Ditching Protonmail - 2023-03-14 (3 min. read)
I’ve been using Protonmail as my email provider since 2017. I changed from GMail after getting tired of having my emails used as a datasource to feed their machine learning models.
Back then, Protonmail was advertising to be the most privacy friendly email provider and bragged about hosting the data in Switzerland. They were also pretty proud of their end-to-end encryption.
I was fine with Protonmail for a while but there is one thing that annoyed me. Because of their end-to-end encryption you have to use their clients to access your emails. This means that if I want to read my emails from my devices I have to use their email client or their webmail client.
They actually have an alternative to that: if you want to use your own email client, like mutt or thunderbird, you can use a small companion app called Proton Mail Bridge that will encrypt/decrypt your emails as they arrive/leave your computer. Of course, this is not available with the free Protonmail plan.
With this, and the fact that you can’t be sure what they do or not with your emails, I decided to give up and selfhost my email server. It is often said to be a PITA to configure your own email server but I was convinced by a friend to do it.
I first decided to try out a bare install of an email server on a Debian server. It is actually pretty simple to do, it’s also well documented online so I will not explain it in detail. You basically just need an MTA (mail transfert agent, e.g. Postfix) and an MDA (mail delivery agent, e.g. Dovecot), an SSL certificate, and to setup RDNS and your DNS records with DKIM, DMARC and SPF entries. With all that setup correctly you should be able to send and receive emails, and to not be considered as spam.
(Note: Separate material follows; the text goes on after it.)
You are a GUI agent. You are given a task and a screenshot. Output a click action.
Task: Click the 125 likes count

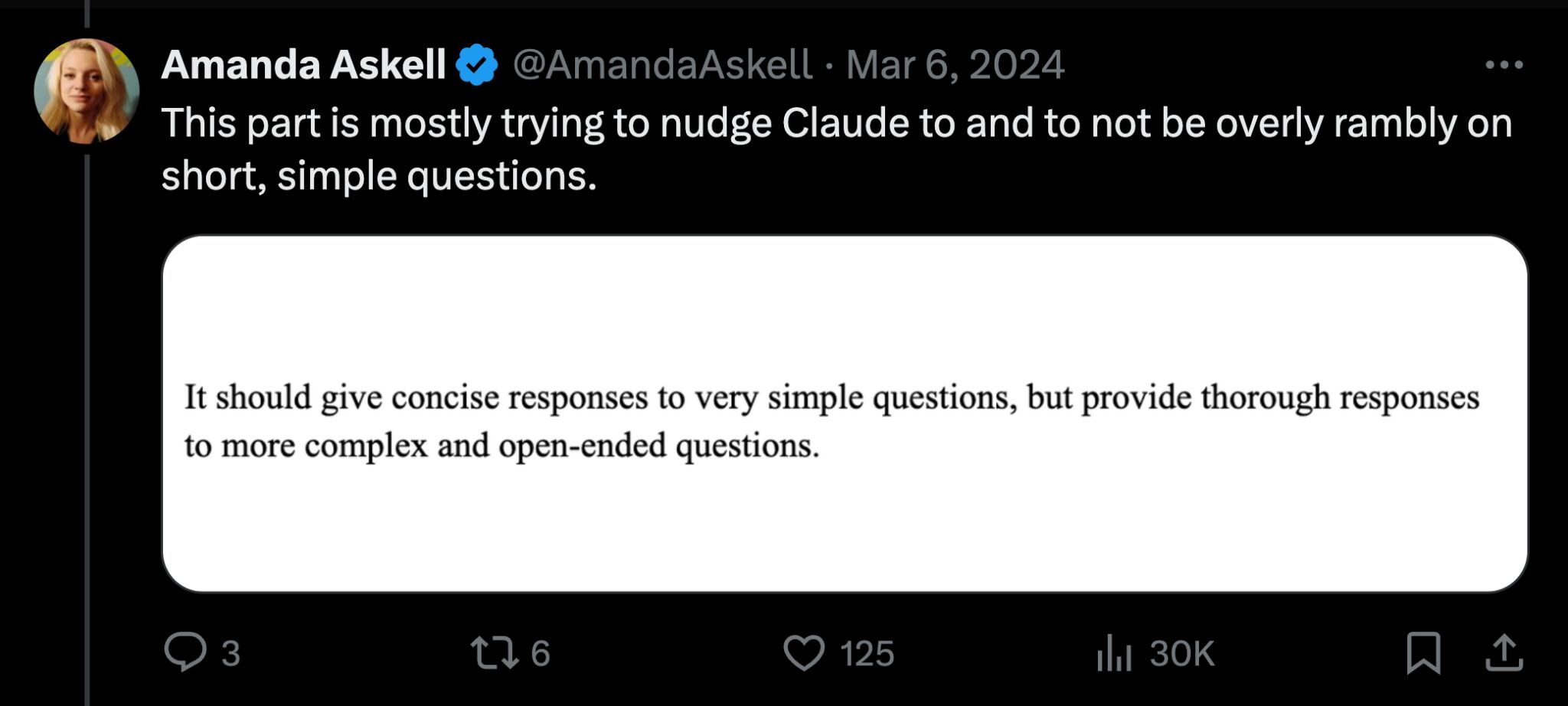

Once my initial setup was working I decided to switch to a dockerized version
so that it’s easier to migrate. The simplest is to use
docker-mailserver.
This docker image includes Postfix, Dovecot, antivirus, antispam, and most of
what you’d want in a personal mailserver. It’s really easy to setup, it also
has plus addressing enabled by default (to be fair it’s just one line in the
Postfix configuration file), so you can use email+site@domain.tld
as your
email address when registering to a website, that way you can tell who leaked
your address if you receive spam, and block emails coming from this address
if necessary.
I’m pretty satisfied with this setup and might start to migrate all my accounts soon.